EXERCISE AIM –
Set down every line of the data exactly, skipping the pictures.
━━━━━ PROVIDED MATERIAL
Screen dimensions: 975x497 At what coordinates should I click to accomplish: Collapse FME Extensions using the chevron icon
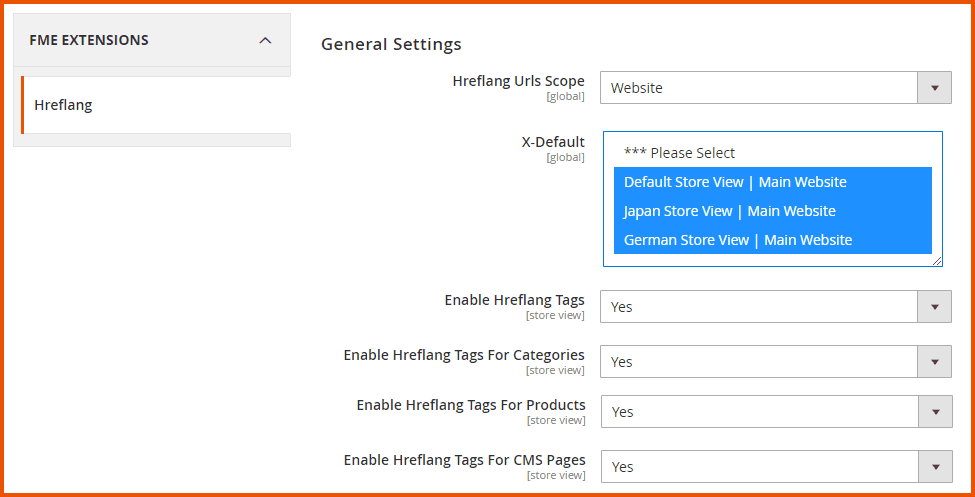pos(265,40)
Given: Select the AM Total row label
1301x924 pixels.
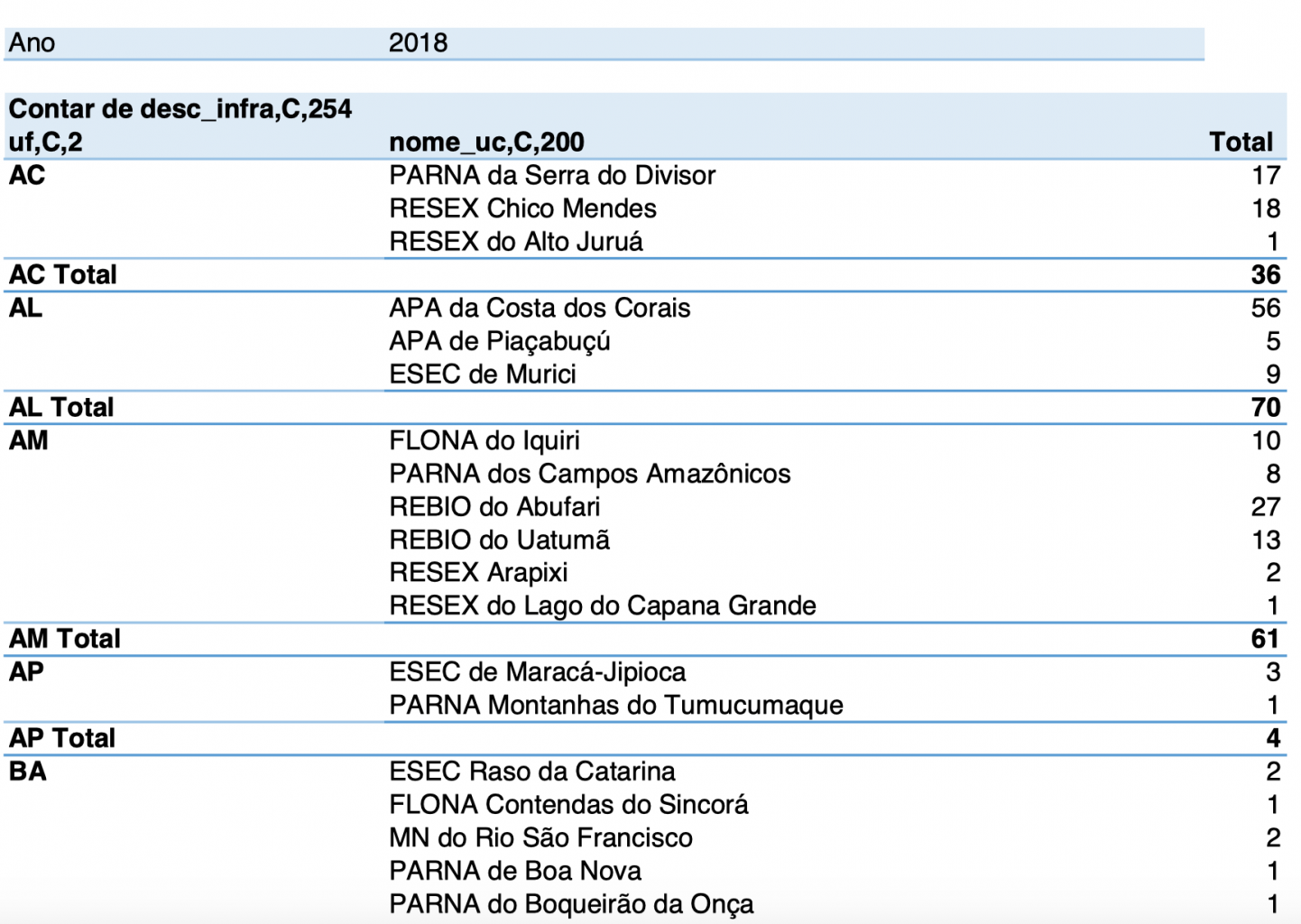Looking at the screenshot, I should coord(65,639).
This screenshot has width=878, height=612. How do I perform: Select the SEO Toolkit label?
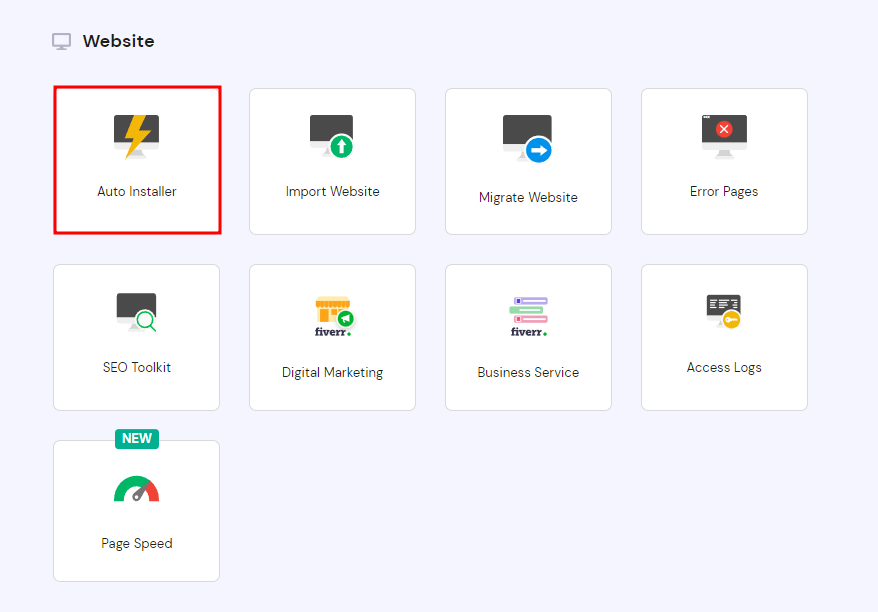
━━━━━━━━━━
SOLUTION TO THE PROBLEM –
Screen dimensions: 975x497 At what coordinates should I click to accomplish: Collapse FME Extensions using the chevron icon
pos(265,40)
Given: Select the AM Total row label
1301x924 pixels.
Looking at the screenshot, I should coord(65,639).
This screenshot has width=878, height=612. How do I perform: Select the SEO Toolkit label?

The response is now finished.